# What is required:
If an entry holds a picture, drop the picture but restate the entry word for word.

# Saved data entries:
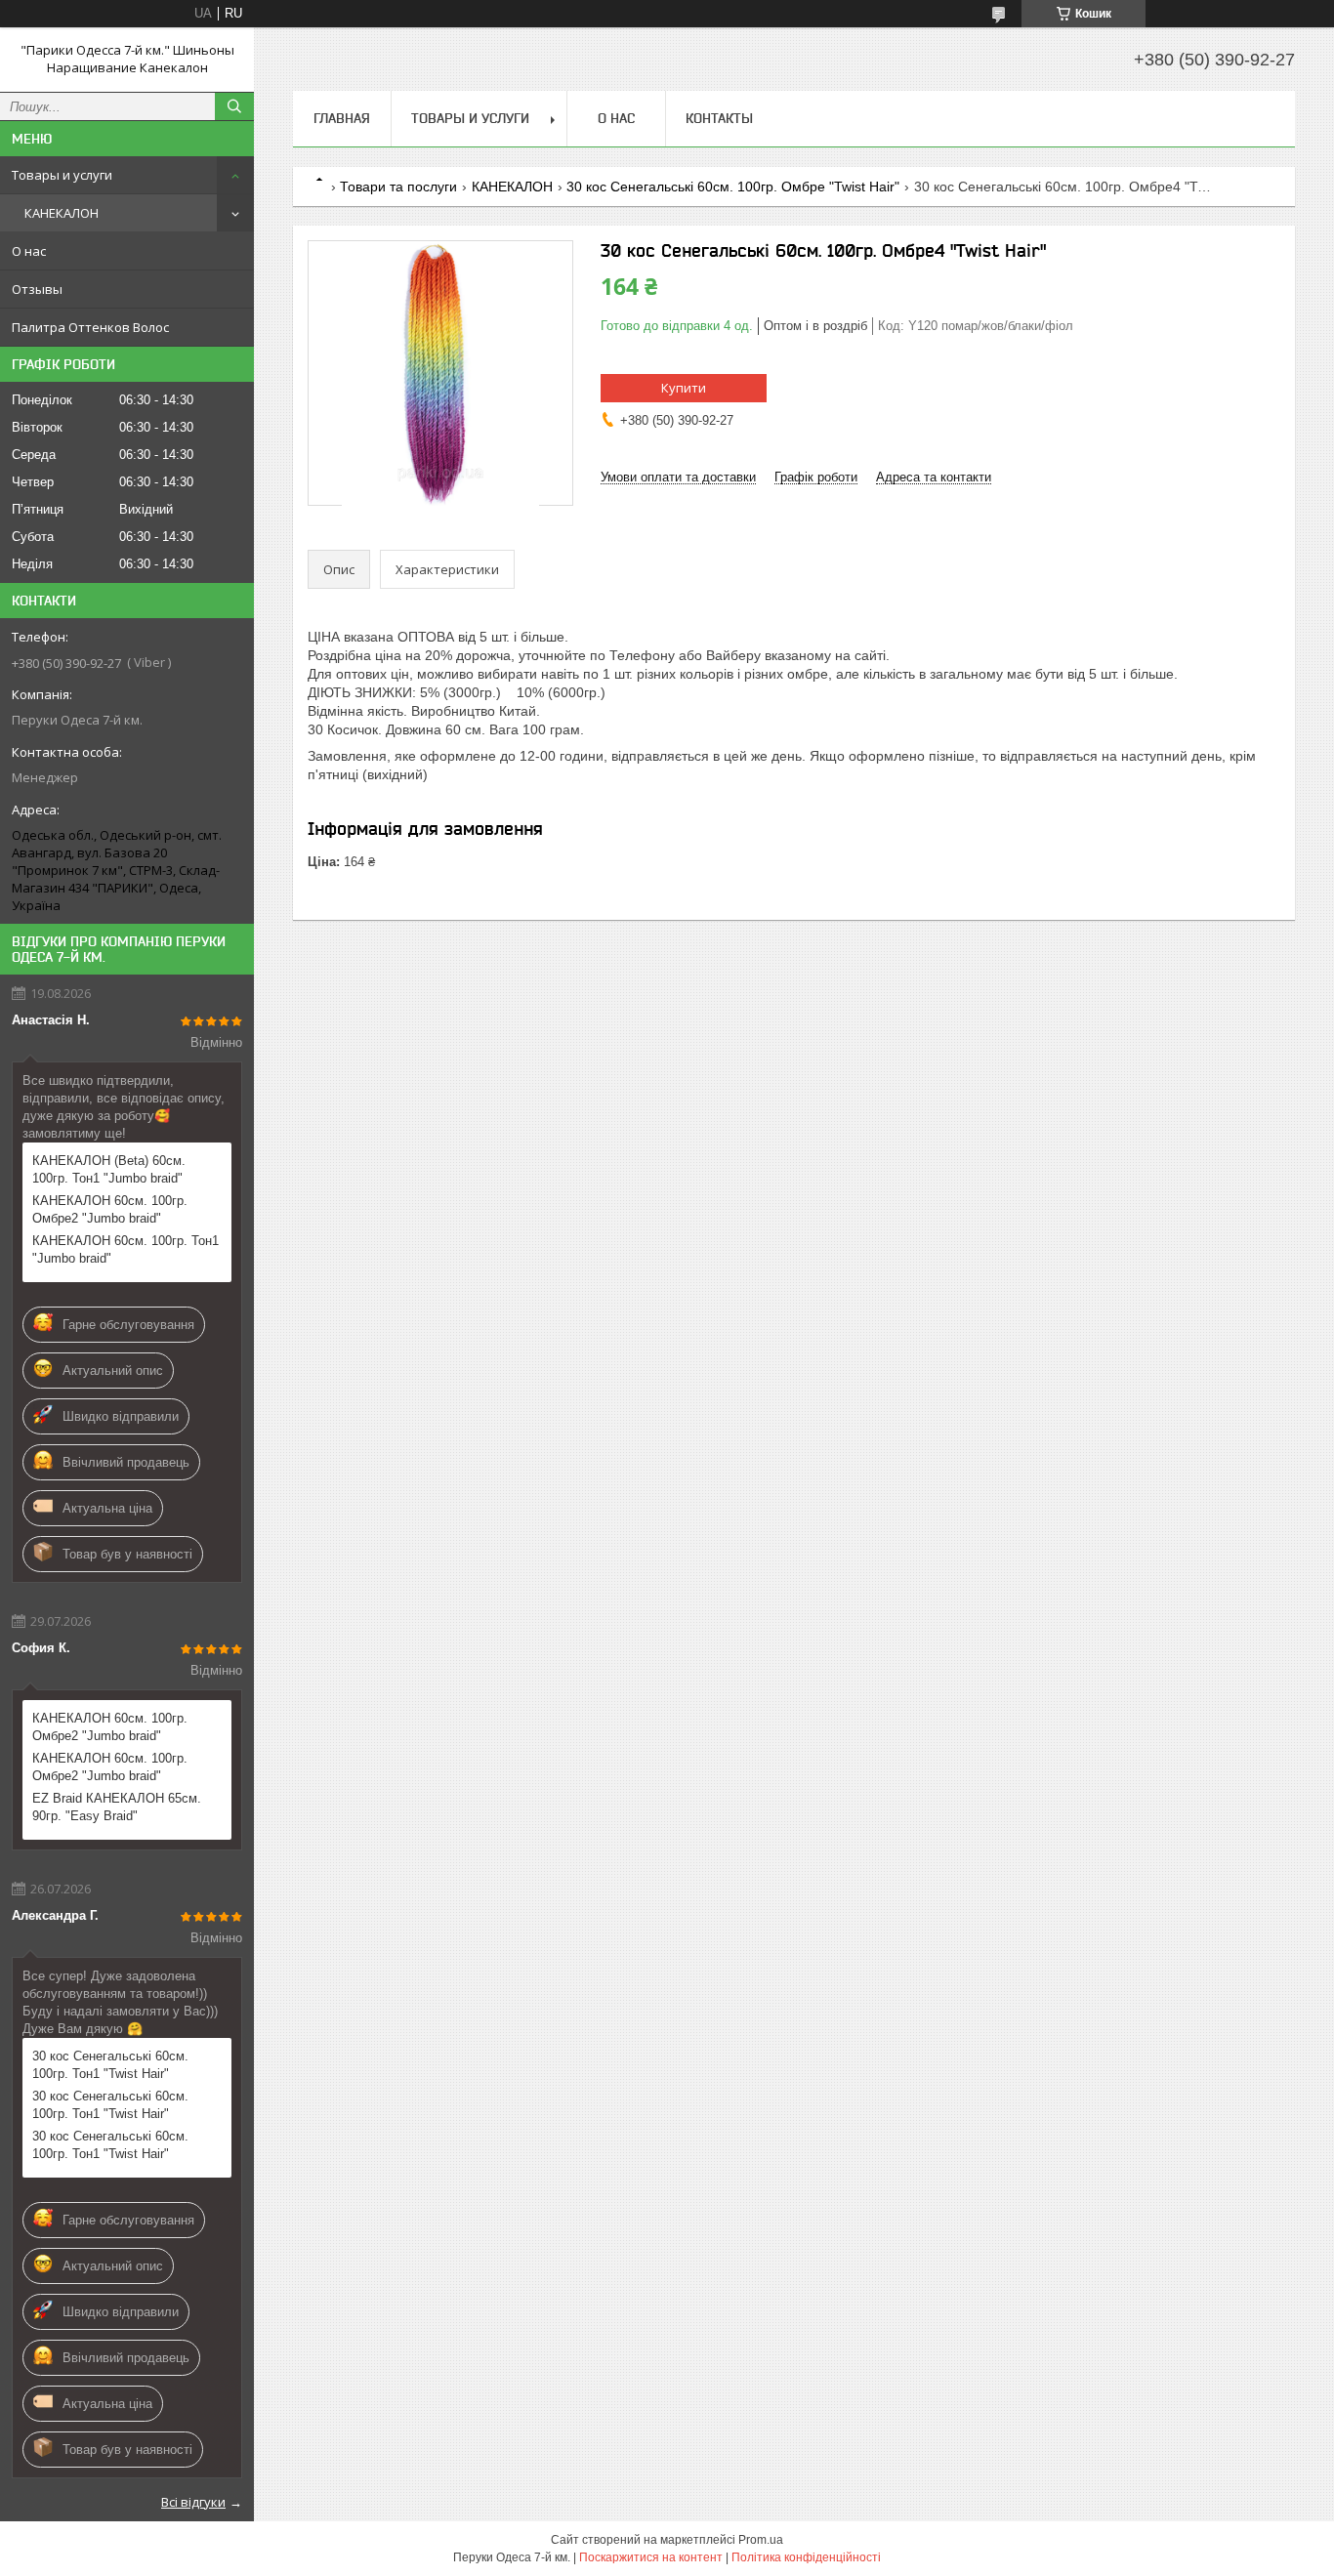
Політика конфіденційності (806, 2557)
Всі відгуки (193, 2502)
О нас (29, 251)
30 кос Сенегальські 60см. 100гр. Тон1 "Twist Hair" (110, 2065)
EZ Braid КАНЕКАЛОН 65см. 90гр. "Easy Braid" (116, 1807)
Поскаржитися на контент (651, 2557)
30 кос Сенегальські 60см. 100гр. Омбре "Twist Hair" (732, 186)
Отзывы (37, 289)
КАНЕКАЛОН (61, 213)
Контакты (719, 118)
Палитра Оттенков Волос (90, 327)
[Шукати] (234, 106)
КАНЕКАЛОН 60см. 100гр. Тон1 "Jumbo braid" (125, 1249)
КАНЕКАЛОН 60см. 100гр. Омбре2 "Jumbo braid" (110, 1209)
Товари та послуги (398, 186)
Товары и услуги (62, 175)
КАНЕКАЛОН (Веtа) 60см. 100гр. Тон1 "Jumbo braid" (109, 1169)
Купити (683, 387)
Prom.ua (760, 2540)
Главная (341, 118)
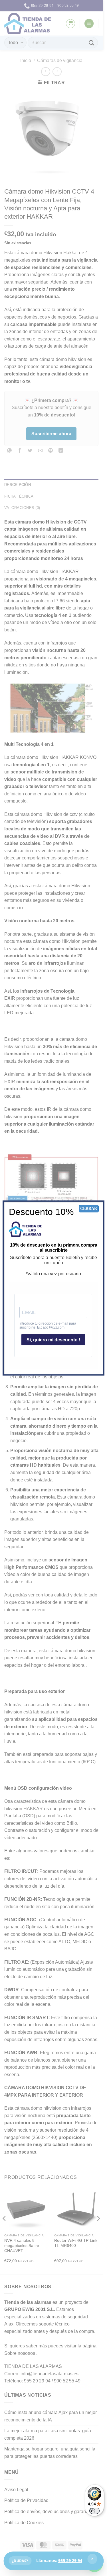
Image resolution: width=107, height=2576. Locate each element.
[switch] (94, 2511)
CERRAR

# Exercise result:
Політика конфіденційності (806, 2557)
Всі відгуки (193, 2502)
О нас (29, 251)
30 кос Сенегальські 60см. 100гр. Тон1 "Twist Hair" (110, 2065)
EZ Braid КАНЕКАЛОН 65см. 90гр. "Easy Braid" (116, 1807)
Поскаржитися на контент (651, 2557)
30 кос Сенегальські 60см. 100гр. Омбре "Twist Hair" (732, 186)
Отзывы (37, 289)
КАНЕКАЛОН (61, 213)
Контакты (719, 118)
Палитра Оттенков Волос (90, 327)
[Шукати] (234, 106)
КАНЕКАЛОН 60см. 100гр. Тон1 "Jumbo braid" (125, 1249)
КАНЕКАЛОН 60см. 100гр. Омбре2 "Jumbo braid" (110, 1209)
Товари та послуги (398, 186)
Товары и услуги (62, 175)
КАНЕКАЛОН (Веtа) 60см. 100гр. Тон1 "Jumbo braid" (109, 1169)
Купити (683, 387)
Prom.ua (760, 2540)
Главная (341, 118)
Image resolution: width=107, height=2576. Locate each element.
[switch] (94, 2511)
CERRAR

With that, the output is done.